Use t-SNE to reduce the MNIST dataset down to two dimensions and plot the result using Matplotlib. You can use a scatterplot using 10 different colors to represent each image’s target class. Alternatively, you can write colored digits at the location of each instance, or even plot scaled-down versions of the digit images themselves (if you plot all digits, the visualization will be too cluttered, so you should either draw a random sample or plot an instance only if no other instance has already been plotted at a close distance). You should get a nice visualization with well-separated clusters of digits.

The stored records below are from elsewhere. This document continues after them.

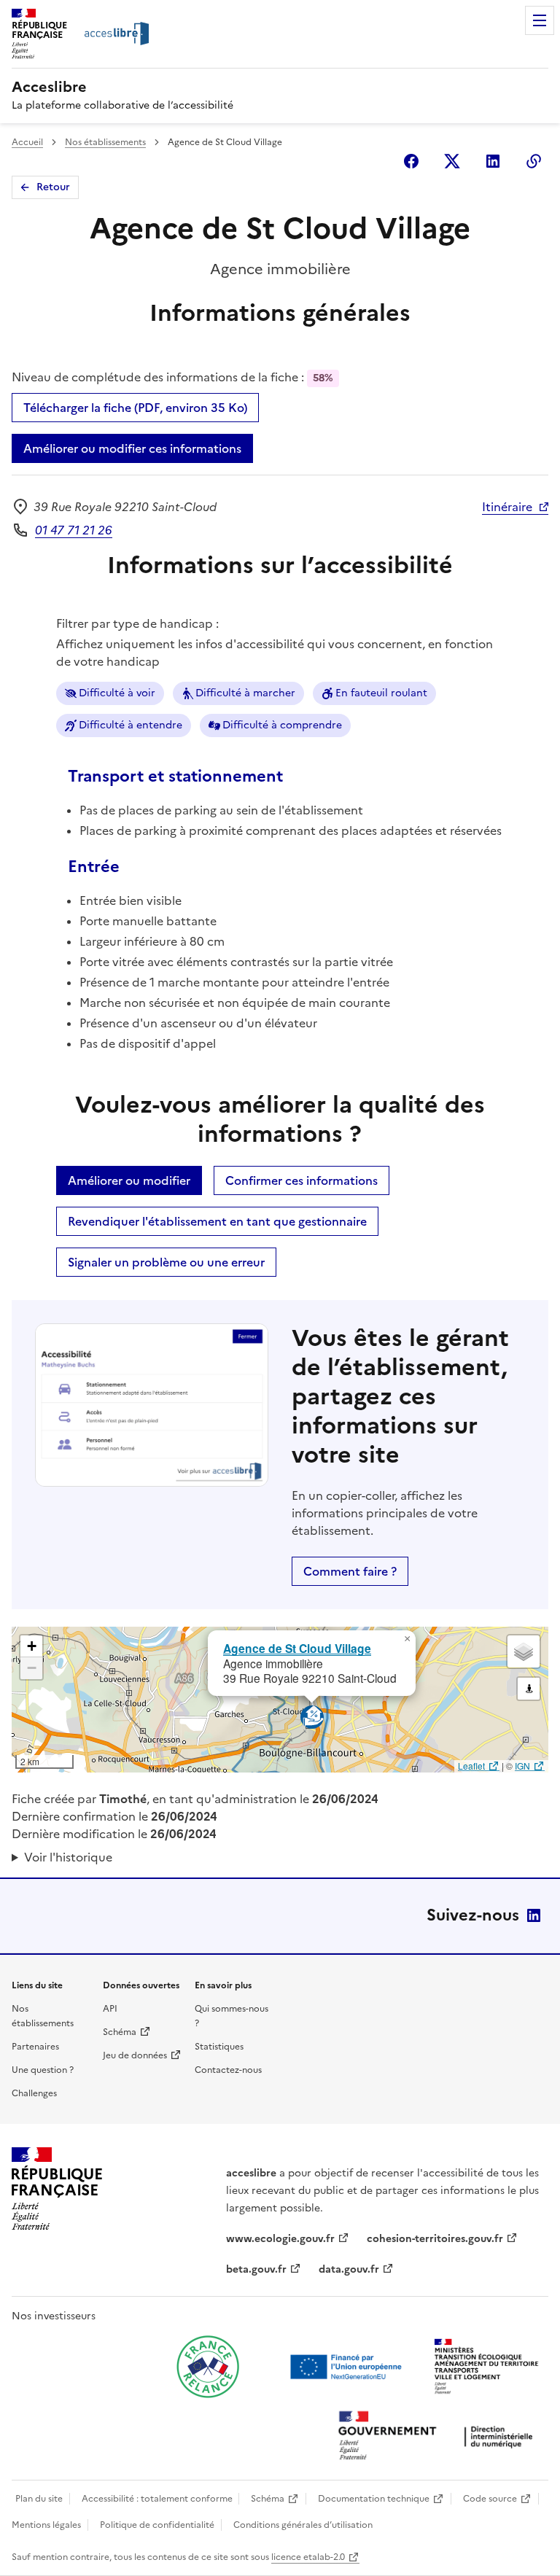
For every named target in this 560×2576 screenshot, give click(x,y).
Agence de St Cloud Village (297, 1648)
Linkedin (493, 161)
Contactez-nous (228, 2070)
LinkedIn (533, 1915)
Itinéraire (507, 506)
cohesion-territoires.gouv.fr (435, 2238)
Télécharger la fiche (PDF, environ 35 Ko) (135, 407)
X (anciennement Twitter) (452, 161)
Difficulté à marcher (245, 693)
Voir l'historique (68, 1857)
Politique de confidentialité (157, 2525)
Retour (53, 187)
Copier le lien (533, 161)
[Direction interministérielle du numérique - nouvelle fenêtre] (439, 2437)
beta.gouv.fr (256, 2269)
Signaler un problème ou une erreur (166, 1262)
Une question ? (43, 2070)
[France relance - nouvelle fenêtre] (207, 2367)
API (110, 2008)
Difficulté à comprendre (282, 725)
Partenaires (35, 2046)
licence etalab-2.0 (308, 2557)
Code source (490, 2498)
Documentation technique (373, 2498)
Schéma (119, 2032)
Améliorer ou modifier (129, 1180)
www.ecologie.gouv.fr (280, 2238)
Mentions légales (46, 2525)
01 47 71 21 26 (73, 530)
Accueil (27, 142)
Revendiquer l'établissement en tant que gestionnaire (217, 1221)
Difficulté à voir (117, 693)
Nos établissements (105, 142)
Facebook (411, 161)
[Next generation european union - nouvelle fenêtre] (347, 2367)
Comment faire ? (350, 1571)
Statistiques (219, 2046)
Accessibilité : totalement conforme (157, 2498)
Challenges (34, 2093)
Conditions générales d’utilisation (303, 2525)
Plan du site (39, 2498)
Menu (539, 20)
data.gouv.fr (349, 2269)
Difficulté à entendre (130, 725)
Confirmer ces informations (301, 1180)
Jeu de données (135, 2055)
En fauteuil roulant (381, 693)
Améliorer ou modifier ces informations (132, 448)
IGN (522, 1765)
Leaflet (471, 1765)
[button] (407, 1639)
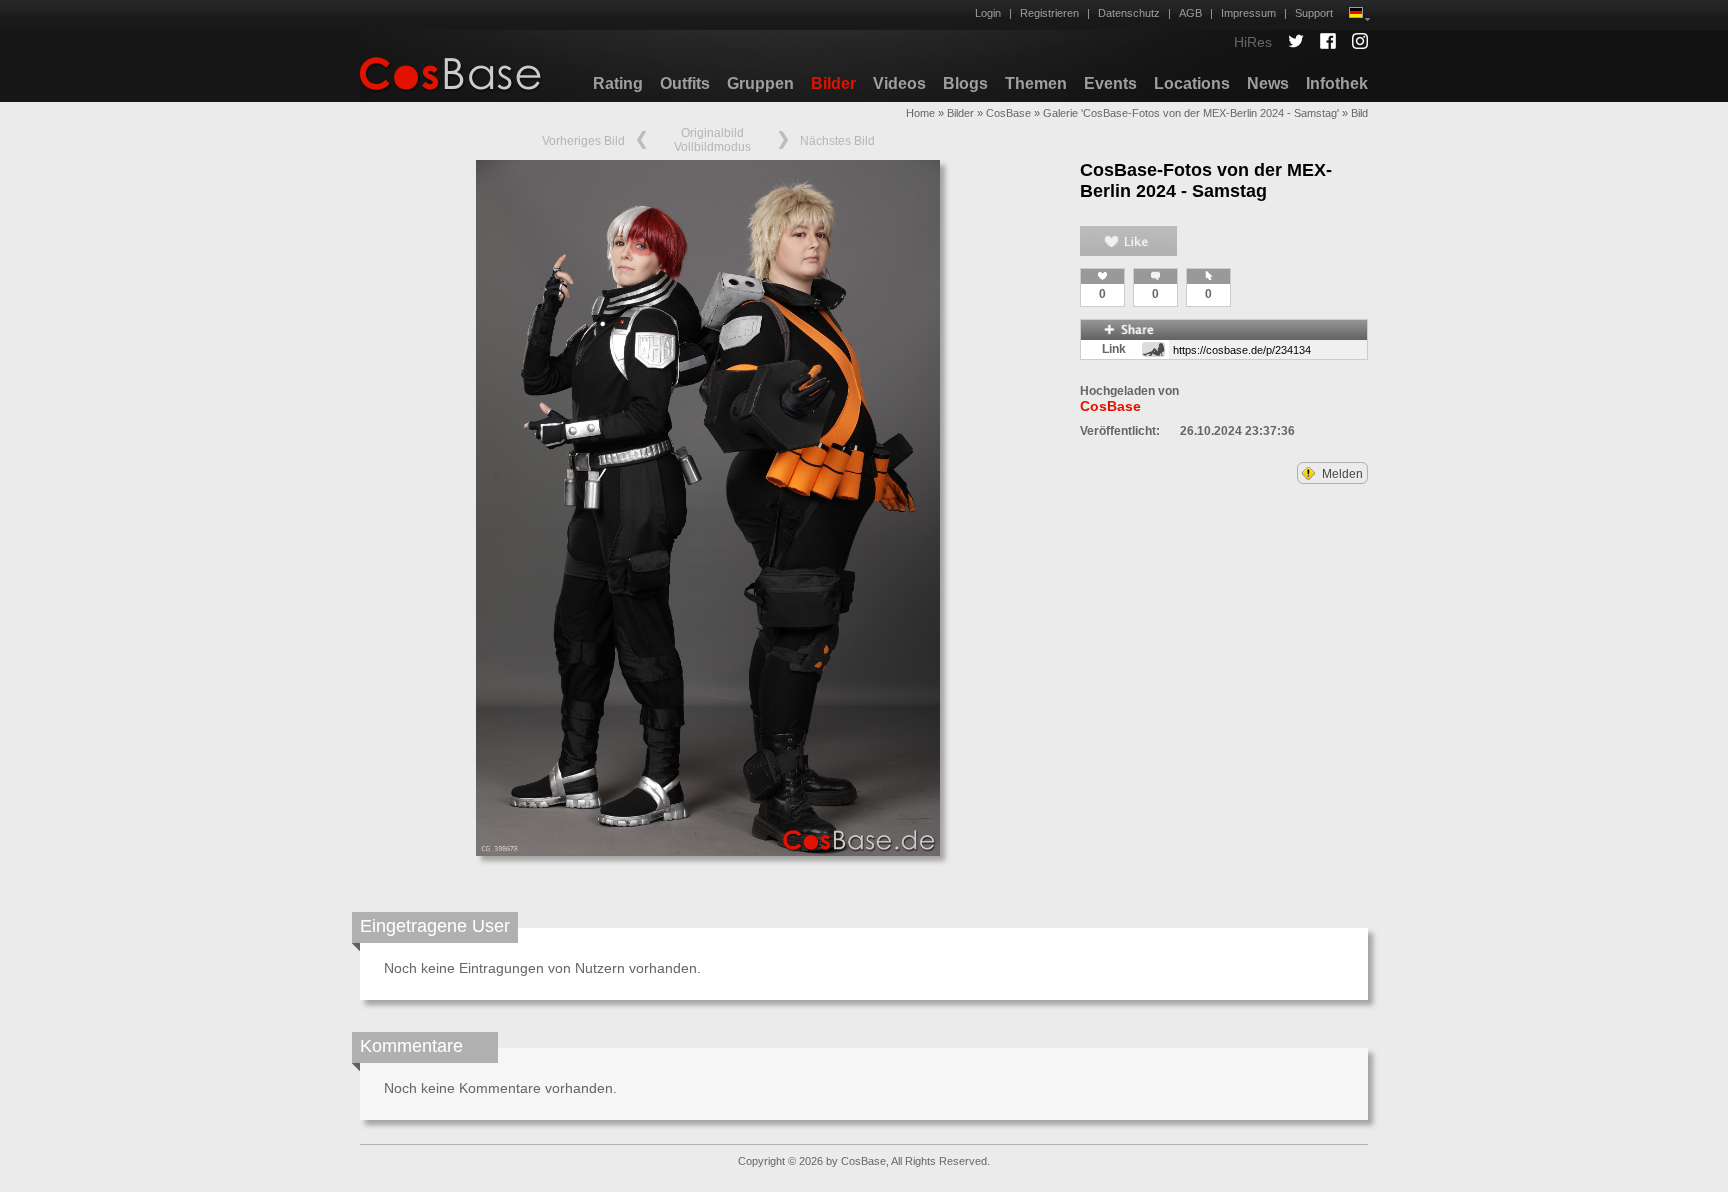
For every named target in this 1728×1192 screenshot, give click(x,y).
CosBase (1008, 113)
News (1268, 83)
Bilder (833, 83)
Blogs (965, 83)
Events (1110, 83)
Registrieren (1049, 13)
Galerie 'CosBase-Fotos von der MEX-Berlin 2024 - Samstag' (1191, 113)
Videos (899, 83)
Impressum (1248, 13)
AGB (1190, 13)
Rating (618, 83)
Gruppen (760, 83)
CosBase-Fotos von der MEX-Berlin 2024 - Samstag (1206, 180)
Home (920, 113)
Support (1314, 13)
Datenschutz (1129, 13)
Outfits (685, 83)
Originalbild (712, 133)
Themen (1036, 83)
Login (988, 13)
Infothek (1337, 83)
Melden (1341, 474)
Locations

Try using other dimensionality reduction algorithms such as PCA, LLE, or MDS and compare the resulting visualizations.

from sklearn.manifold import TSNE

tsne = TSNE(n_components=2)
X_test_reduced = tsne.fit_transform(X_test)
print(X_test_reduced.shape)
/Users/riley/PycharmProjects/ML/venv/lib/python3.8/site-packages/sklearn/manifold/_t_sne.py:780: FutureWarning: The default initialization in TSNE will change from 'random' to 'pca' in 1.2.
  warnings.warn(
/Users/riley/PycharmProjects/ML/venv/lib/python3.8/site-packages/sklearn/manifold/_t_sne.py:790: FutureWarning: The default learning rate in TSNE will change from 200.0 to 'auto' in 1.2.
  warnings.warn(


(10000, 2)
import matplotlib.pyplot as plt


plt.scatter(X_test_reduced[:, 0], X_test_reduced[:, 1], c=y_test.astype(int), alpha=0.4)
plt.colorbar()

# Annotate nicely
for i in range(10):
    x_med, y_med = (
        X_test_reduced[y_test.astype(int) == i][:, 0],
        X_test_reduced[y_test.astype(int) == i][:, 1],
    )
    x_med, y_med = np.median(x_med), np.median(y_med)
    plt.text(
        x_med,
        y_med,
        str(i),
        horizontalalignment="center",
        verticalalignment="center",
        color="red",
        fontsize=20,
    )
plt.title("TSNE")

png

pca = PCA(n_components=2)
X_test_reduced = pca.fit_transform(X_test)
plt.scatter(X_test_reduced[:, 0], X_test_reduced[:, 1], c=y_test.astype(int), alpha=0.4)
plt.colorbar()
for i in range(10):
    x_med, y_med = (
        X_test_reduced[y_test.astype(int) == i][:, 0],
        X_test_reduced[y_test.astype(int) == i][:, 1],
    )
    x_med, y_med = np.median(x_med), np.median(y_med)
    plt.text(
        x_med,
        y_med,
        str(i),
        horizontalalignment="center",
        verticalalignment="center",
        color="red",
        fontsize=20,
    )
plt.title("PCA")

png

from sklearn.manifold import LocallyLinearEmbedding

lle = LocallyLinearEmbedding(n_components=2)
X_test_reduced = lle.fit_transform(X_test)
plt.scatter(X_test_reduced[:, 0], X_test_reduced[:, 1], c=y_test.astype(int), alpha=0.4)
plt.colorbar()
for i in range(10):
    x_med, y_med = (
        X_test_reduced[y_test.astype(int) == i][:, 0],
        X_test_reduced[y_test.astype(int) == i][:, 1],
    )
    x_med, y_med = np.median(x_med), np.median(y_med)
    plt.text(
        x_med,
        y_med,
        str(i),
        horizontalalignment="center",
        verticalalignment="center",
        color="red",
        fontsize=20,
    )
plt.title("LLE")
Text(0.5, 1.0, 'LLE')

png

from sklearn.manifold import MDS

mds = MDS(n_components=2)
X_test_reduced = mds.fit_transform(X_test[:2000])
plt.scatter(
    X_test_reduced[:, 0], X_test_reduced[:, 1], c=y_test[:2000].astype(int), alpha=0.4
)
plt.colorbar()
for i in range(10):
    x_med, y_med = (
        X_test_reduced[y_test[:2000].astype(int) == i][:, 0],
        X_test_reduced[y_test[:2000].astype(int) == i][:, 1],
    )
    x_med, y_med = np.median(x_med), np.median(y_med)
    plt.text(
        x_med,
        y_med,
        str(i),
        horizontalalignment="center",
        verticalalignment="center",
        color="red",
        fontsize=20,
    )
plt.title("MDS")
Text(0.5, 1.0, 'MDS')

png

So we can see that t-SNE did the best at dimensionality reduction to 2D for MNIST.